俺たちがこの街から離れたら、武力で脅したりされる可能性があるか? ポンコツ男爵ならありえそうだ。
そう言えば、フレデリクの街の奴隷商は入れ替わったばかりで、問題が多いのからリーファスの街で奴隷を買って、ちょっと育ててからこっちに送り込むか?
バランスのいい四人組くらいのパーティーでも作るか? 基本的には冒険者として稼いでもらったり、フレデリクの街と行ったり来たりしてもらってもいいしな! そしたら馬車も準備してあげないとな。他にも商人ギルドに行ってもらったり、男爵を監視してもらったり……悪くないな。
人数に問題がなさそうなら、多めに奴隷を買ってリーファスの街にも屋敷を買うか? それは後で考えるかな。

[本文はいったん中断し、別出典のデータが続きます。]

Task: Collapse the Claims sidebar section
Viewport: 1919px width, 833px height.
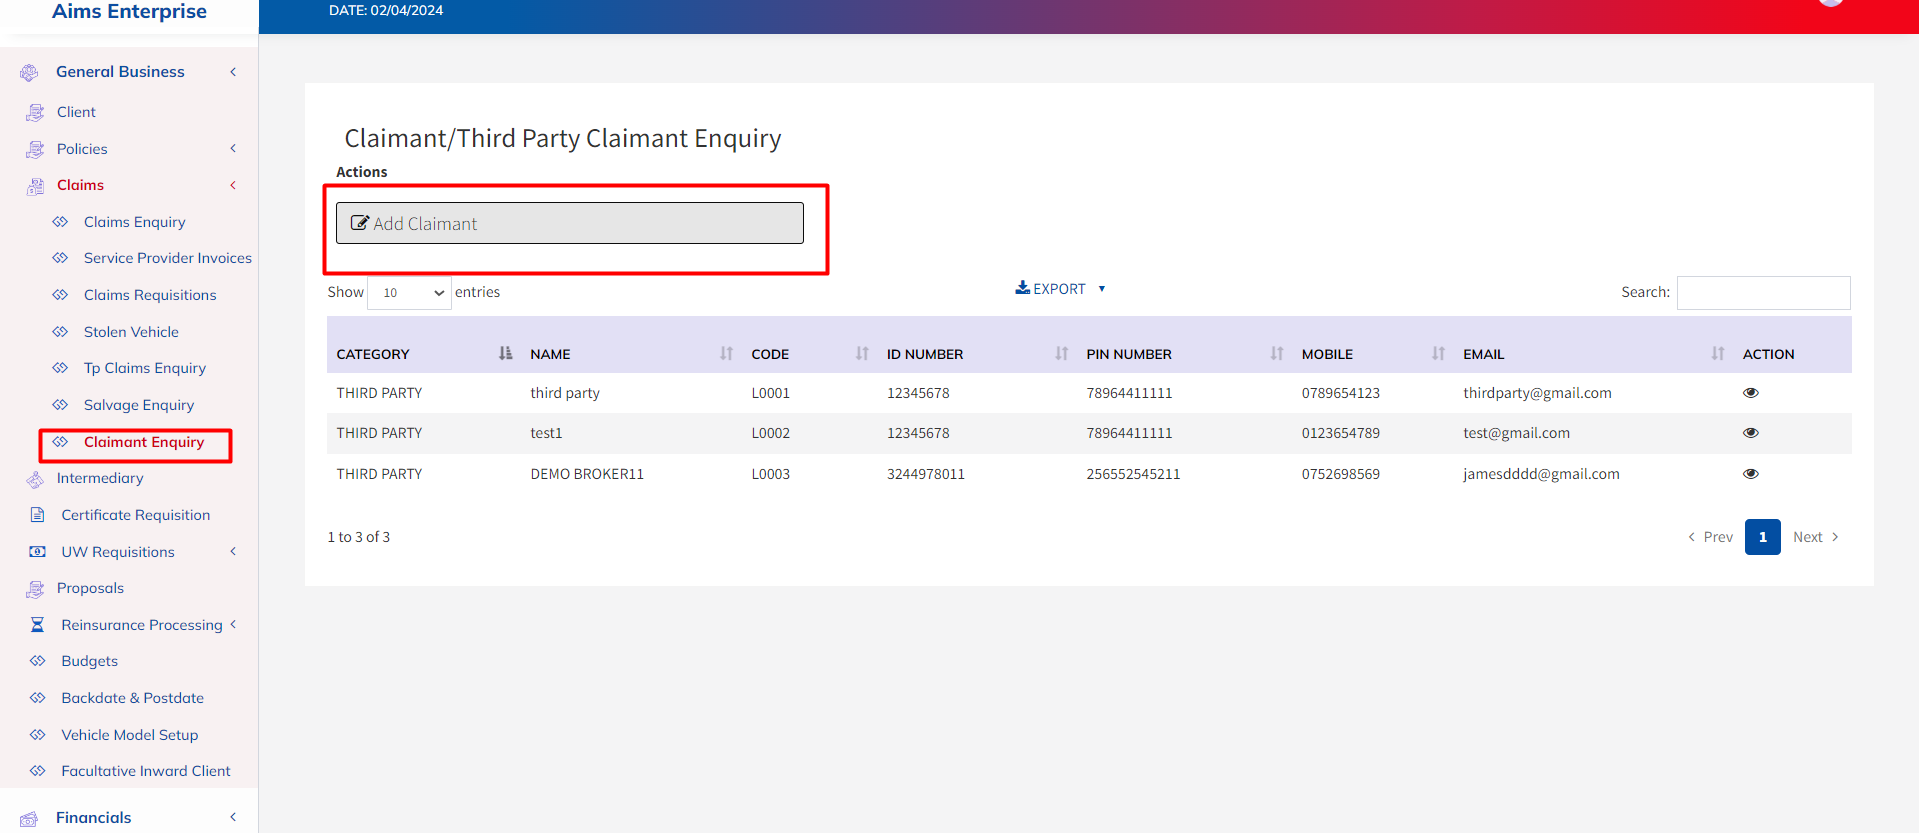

予定の二週間で地下に下水を掘って、トイレも全部の家に配置して、公園にも公衆トイレを作り問題なく周知はできたと思われる。近くの沼からスライムを回収してきて、下水にぽいっと捨ててきて完了だ。しばらく街にとどまってトイレの様子を観察してからフレデリクに帰ろう。
様子を見ている間に、リーファスの街の奴隷商に行きカエデとメイ、アクア、ピーチの意見を聞いて十四人の娘を購入した。男は買わないのか聞いたら、ご主人様の近くに立つこともあると思いますので、男は買わないと言われてしまった、ますます肩身が狭くなるな。
この娘たちの指導はシルキーと先輩にお任せすれば問題ないだろう。戦闘要員と分けるつもりだったが、ピーチたちと同じように何でもできるように教育しますとの事だった。無理はさせないでほしいところだ。